---------- PROVIDED RECORDS ----------

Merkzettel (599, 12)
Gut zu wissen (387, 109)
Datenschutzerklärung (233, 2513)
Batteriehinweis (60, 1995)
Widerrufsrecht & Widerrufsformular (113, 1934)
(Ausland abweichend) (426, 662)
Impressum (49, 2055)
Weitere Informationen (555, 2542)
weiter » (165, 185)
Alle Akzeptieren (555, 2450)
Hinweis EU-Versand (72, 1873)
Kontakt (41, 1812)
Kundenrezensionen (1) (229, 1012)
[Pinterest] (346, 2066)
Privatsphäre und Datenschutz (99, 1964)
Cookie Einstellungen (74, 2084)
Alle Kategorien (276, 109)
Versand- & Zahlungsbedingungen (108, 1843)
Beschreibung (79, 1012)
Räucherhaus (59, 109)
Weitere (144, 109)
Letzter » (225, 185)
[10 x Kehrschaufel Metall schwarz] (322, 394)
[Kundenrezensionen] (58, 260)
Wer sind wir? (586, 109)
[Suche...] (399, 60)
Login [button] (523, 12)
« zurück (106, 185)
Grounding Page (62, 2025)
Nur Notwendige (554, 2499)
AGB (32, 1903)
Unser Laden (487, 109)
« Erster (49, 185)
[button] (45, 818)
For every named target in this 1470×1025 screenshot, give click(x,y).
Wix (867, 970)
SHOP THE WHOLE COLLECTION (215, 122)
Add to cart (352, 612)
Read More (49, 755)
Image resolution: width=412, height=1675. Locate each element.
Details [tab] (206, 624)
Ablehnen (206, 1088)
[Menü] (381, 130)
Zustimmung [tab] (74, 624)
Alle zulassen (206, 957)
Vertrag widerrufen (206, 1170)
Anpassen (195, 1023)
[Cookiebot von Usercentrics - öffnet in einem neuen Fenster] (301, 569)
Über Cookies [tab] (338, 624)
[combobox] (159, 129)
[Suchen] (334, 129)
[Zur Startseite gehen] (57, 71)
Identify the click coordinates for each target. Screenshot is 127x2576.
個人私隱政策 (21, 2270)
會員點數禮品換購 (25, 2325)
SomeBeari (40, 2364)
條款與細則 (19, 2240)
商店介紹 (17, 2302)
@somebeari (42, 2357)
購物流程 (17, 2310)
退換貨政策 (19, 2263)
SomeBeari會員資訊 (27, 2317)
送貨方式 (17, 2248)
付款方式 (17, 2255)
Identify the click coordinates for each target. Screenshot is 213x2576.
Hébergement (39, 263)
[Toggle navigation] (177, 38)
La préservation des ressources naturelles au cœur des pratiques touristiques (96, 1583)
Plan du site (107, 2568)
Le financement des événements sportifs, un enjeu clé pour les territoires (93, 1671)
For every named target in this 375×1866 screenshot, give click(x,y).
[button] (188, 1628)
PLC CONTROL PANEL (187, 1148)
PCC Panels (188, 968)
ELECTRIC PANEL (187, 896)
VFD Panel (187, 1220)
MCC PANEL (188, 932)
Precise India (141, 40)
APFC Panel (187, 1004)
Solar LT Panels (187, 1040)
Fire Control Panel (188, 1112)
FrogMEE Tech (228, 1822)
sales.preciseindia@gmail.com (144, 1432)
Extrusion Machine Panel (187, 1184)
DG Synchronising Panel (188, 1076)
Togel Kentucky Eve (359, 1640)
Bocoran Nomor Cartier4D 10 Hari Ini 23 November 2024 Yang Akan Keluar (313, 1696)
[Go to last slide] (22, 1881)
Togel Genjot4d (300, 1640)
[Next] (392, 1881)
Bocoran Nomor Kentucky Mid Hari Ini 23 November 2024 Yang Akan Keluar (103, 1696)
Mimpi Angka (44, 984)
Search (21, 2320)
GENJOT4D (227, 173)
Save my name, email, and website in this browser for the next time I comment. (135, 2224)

----------

__PROBLEM TO WORK ON__.
All that belongs in the answer is the lines from the start of the entries above through the line containing "Alle Akzeptieren (555, 2450)", each given exactly.

__REPLY TO THE EXERCISE__.
Merkzettel (599, 12)
Gut zu wissen (387, 109)
Datenschutzerklärung (233, 2513)
Batteriehinweis (60, 1995)
Widerrufsrecht & Widerrufsformular (113, 1934)
(Ausland abweichend) (426, 662)
Impressum (49, 2055)
Weitere Informationen (555, 2542)
weiter » (165, 185)
Alle Akzeptieren (555, 2450)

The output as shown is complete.